2.2.  Máxime cuando, como en el caso concreto, el fin que persigue  la demandante, tampoco se logra extraer  del  desarrollo de los reparos propuestos que, valga destacar, no  acreditan la supuesta violación directa de la ley sustancial  que invoca;  falencia que por sí sola es suficiente  para inadmitir el libelo, según lo tiene decantado la  jurisprudencia de la Sala1.  

3.  Además, la carencia de interés para recurrir, sumados a  los defectos de lógica y debida fundamentación en el  desarrollo de las censuras formuladas por la recurrente, también  conllevan al rechazo de la demanda.  

4.  Tiene dicho la jurisprudencia de la Corte2  que en los eventos donde el fallo impugnado es producto de la  celebración de uno de los mecanismos de terminación  anticipada del proceso, por vía de principio, los recursos no  pueden versar sobre el mérito de las pruebas que apuntan hacia  la responsabilidad previamente admitida, sino sobre las consecuencias  punitivas de la conducta, su ejecución, o respecto de la  violación de garantías fundamentales.  

4.1.  De esta manera, el interés jurídico para formular los  recursos ordinarios o el extraordinario de casación, se  encuentra restringido por el principio de irretractabilidad, de  suerte que una vez constatada la legalidad del allanamiento, la  defensa no puede impugnar los  aspectos de tipicidad y responsabilidad penal aceptada  en el marco del preacuerdo.  

4.2.  El inciso cuarto del artículo 351 de la Ley 906 de 2004  estableció que «los  preacuerdos celebrados entre fiscalía y acusado obligan al  juez de conocimiento, salvo que ellos desconozcan o quebranten las  garantías fundamentales».  Dicha afectación debe fundarse en hechos puntuales que  demuestren violaciones objetivas y palpables y no en simples  opiniones de parte que encubran la intención de retractarse de  lo pactado.  

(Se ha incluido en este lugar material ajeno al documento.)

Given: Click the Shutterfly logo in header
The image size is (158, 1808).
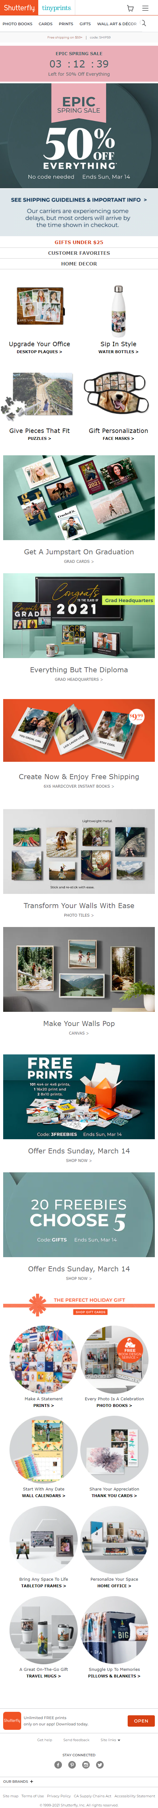Looking at the screenshot, I should click(x=19, y=8).
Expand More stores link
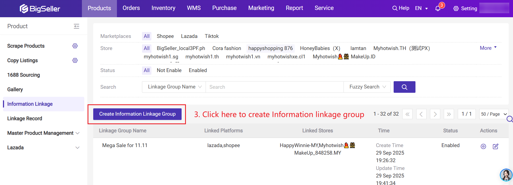The image size is (513, 185). (x=488, y=48)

4.3.  Al confrontarse el devenir procesal con las alegaciones propuestas  por la demandante, resulta evidente que carece de interés  jurídico para acceder a esta extraordinaria sede, porque los  cargos que formula con base en la supuesta ausencia de un control  judicial sustancial sobre la negociación celebrada con la  fiscalía, llevan implícitos la retractación del  convenio que desconoce el carácter vinculante del mismo, tal y  como seguidamente pasa a evidenciarse.  

5.  Primer  cargo  

5.1.  Por la senda de la violación directa de la ley sustancial, la  recurrente cuestiona la aprobación de dicho preacuerdo, con el  argumento de que los juzgadores no adelantaron el efectivo control de  legalidad que correspondía hacerle al mismo, con el cual se  habría podido constatar que la aceptación del acusado  no fue consciente y voluntaria. Tampoco verificó que los  elementos de prueba adosados por la fiscalía no validaban  la responsabilidad penal de Ramírez  Sierra,  sino todo lo contrario, que su accionar nunca estuvo dirigido a  causar lesión alguna en la humanidad de quien resultó  víctima.  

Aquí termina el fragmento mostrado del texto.